§ **Problems and tasks**
A – Return the stretch of the article on ancient photosynthetic bacteria from "These bacteria, known" through "energy and oxygen.", copied word for word.
B – According to the article on ancient photosynthetic bacteria, at which university does Professor Emmanuelle Javaux direct the Early Life Traces & Evolution laboratory?
C – Extend the article on ancient photosynthetic bacteria, picking up right after its last sentence.

§ **Supplied passage**
We still don’t know exactly how life on Earth got its start but what science can now say with certainty is that one of the key events that got us to where we are today happened, way, way before we thought it did.
Belgian scientists, working with fossils found in Australia and other parts of the world, have discovered bacteria capable of photosynthesis which are at least 1.2 billion years older than previous examples.
The discovery is integral to our understanding of the emergence of complex life on Earth. Before the evolution of photosynthesis, our planet was largely devoid of oxygen and therefore the atmosphere required to sustain life.
These bacteria, known as cyanobacteria, contain the earliest known examples of ‘oxygenic photosynthetic structures’ called thylakoid membranes. Using these, they would have been responsible for turning sunlight, water, and carbon dioxide into energy and oxygen.
“The oldest known fossil thylakoids date back to around 550 million years. The ones we have identified therefore extend the fossil record by 1.2 billion years”, explains Professor Emmanuelle Javaux, paleobiologist and astrobiologist, director of the Early Life Traces & Evolution laboratory at the University of Liège.
A mass-scale undertaking of this process by bacteria some 2.4 billion years ago is known as the ‘Great Oxygenation Event’. How exactly it happened though is unclear. The presence of red earth and rock in Australia, rich in oxygen-deprived iron and formed before the GOE, is a key clue to evidence of this shift. But bacteria capable of making such vast quantities of oxygen had yet to be found, given that the oldest records of them date back to just half a billion years ago.

§ **Given material**
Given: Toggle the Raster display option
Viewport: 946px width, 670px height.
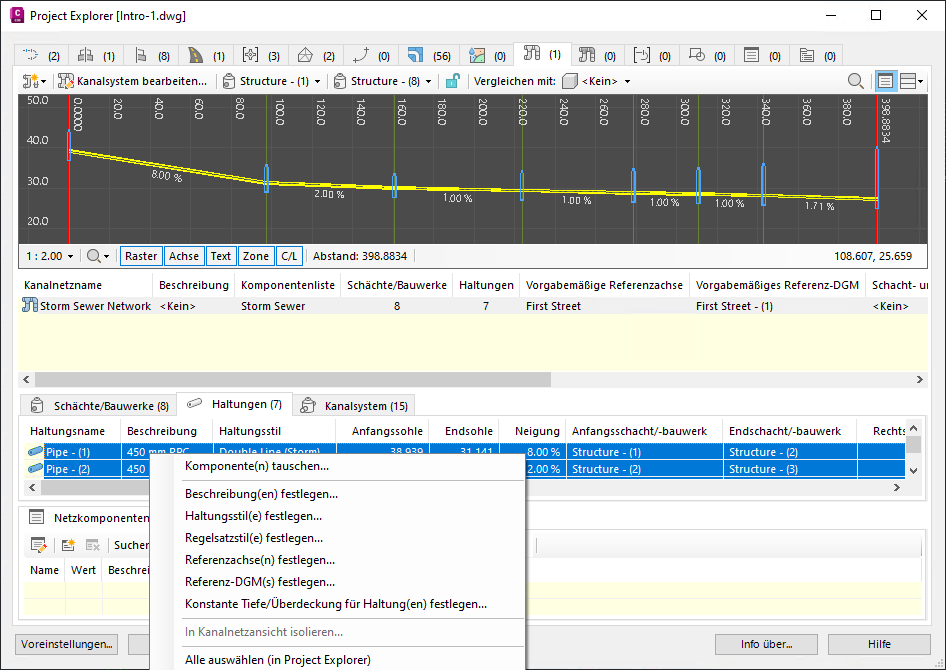Looking at the screenshot, I should [141, 256].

§ **Exercise responses**
A –
These bacteria, known as cyanobacteria, contain the earliest known examples of ‘oxygenic photosynthetic structures’ called thylakoid membranes. Using these, they would have been responsible for turning sunlight, water, and carbon dioxide into energy and oxygen.

B – The University of Liège.

C –
With this new discovery, the team at ULiège hypothesise that these cyanobacteria were around even before the date of this latest find and are possibly the reason complex life on Earth got its start.
But it doesn’t stop there. The team also suggest that understanding this gradual and vast process of atmosphere change thanks to the evolution of primitive life could be instrumental in detecting and analysing the presence of life on other planets as well.
“Microscopic life is beautiful, the most diverse and abundant form of life on Earth since the origin of life. Studying its fossil record using new approaches will enable us to understand how life evolved over at least 3.5 billion years,” Javaux has said.
“Some of this research also tells us how to search for traces of life beyond Earth!”